Why the pomo left seems … well … so fascist

Sometimes it seems a mystery why the postmodern Left seems to be so fascist in practice — while billing itself as anti-fascist.

Consider this quotation from a leading activist of the 1920s. I’ll reveal his name afterwards:

“Everything I have said and done in these last years is relativism by intuition. If relativism signifies contempt for fixed categories and those who claim to be the bearers of objective immortal truth … then there is nothing more relativistic than Fascist attitudes and activity … . From the fact that all ideologies are of equal value, that all ideologies are mere fictions, the modern relativist infers that everybody has the right to create for himself his own ideology and to attempt to enforce it with all the energy of which he is capable.”
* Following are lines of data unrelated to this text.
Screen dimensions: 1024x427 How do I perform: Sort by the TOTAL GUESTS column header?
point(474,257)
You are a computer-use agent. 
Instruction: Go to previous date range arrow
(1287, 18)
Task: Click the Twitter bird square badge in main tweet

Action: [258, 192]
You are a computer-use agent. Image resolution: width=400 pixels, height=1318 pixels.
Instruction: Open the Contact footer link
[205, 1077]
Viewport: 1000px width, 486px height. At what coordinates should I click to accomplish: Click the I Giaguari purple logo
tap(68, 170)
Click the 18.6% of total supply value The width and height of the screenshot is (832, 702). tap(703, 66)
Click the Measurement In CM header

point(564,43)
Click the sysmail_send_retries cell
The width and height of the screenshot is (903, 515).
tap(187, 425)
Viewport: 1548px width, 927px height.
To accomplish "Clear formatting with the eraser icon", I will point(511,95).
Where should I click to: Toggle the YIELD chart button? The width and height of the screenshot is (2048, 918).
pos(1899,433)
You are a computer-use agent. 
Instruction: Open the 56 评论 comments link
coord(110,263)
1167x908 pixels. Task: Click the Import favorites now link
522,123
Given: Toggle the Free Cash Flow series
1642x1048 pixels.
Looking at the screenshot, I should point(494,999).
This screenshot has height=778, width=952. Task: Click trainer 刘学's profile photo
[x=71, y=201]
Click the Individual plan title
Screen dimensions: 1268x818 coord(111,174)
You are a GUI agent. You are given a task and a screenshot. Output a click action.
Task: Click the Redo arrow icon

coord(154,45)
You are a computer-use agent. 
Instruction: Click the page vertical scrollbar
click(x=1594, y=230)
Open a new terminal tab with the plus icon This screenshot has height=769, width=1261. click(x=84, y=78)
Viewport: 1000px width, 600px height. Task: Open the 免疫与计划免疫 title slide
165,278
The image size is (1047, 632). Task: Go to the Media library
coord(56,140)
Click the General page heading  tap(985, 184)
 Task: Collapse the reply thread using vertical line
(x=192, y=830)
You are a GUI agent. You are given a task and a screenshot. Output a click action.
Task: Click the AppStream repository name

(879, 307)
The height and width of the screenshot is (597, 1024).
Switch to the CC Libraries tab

Is that not precisely the line of thinking that pomo leftists follow — from skepticism about objectivity to relativism to epistemological equivalence to subjective fictiveness to physicalist activism?

The quotation is from Benito Mussolini, in Diuturna [The Lasting] (1921).

It seems to be fascist because it is.

Source: Quoted in Henry B. Veatch, Rational Man: A Modern Interpretation of Aristotelian Ethics (1962).

Related:

“Mussolini on Keynes’s economics.”

“Mussolini and Kant on war and the sacrifice of individuals.”

2 thoughts on “Why the pomo left seems … well … so fascist”

  1. Thank you, Stephen.

    I was reminded of this blog when I came across the following lines from Karl Mannheim over the weekend.

    I don’t know whether it’s applicable in the same way, but it still seems like an interesting similarity.

    “Hitler has invented a new method which could be called Nazi group strategy. The main point about Hitler’s psychological strategy is that he never approaches the individual as a person but always as a member of a social group. What Hitler does instinctively is in keeping with discoveries of modern sociology, namely, that man is most easily influenced through his group ties.”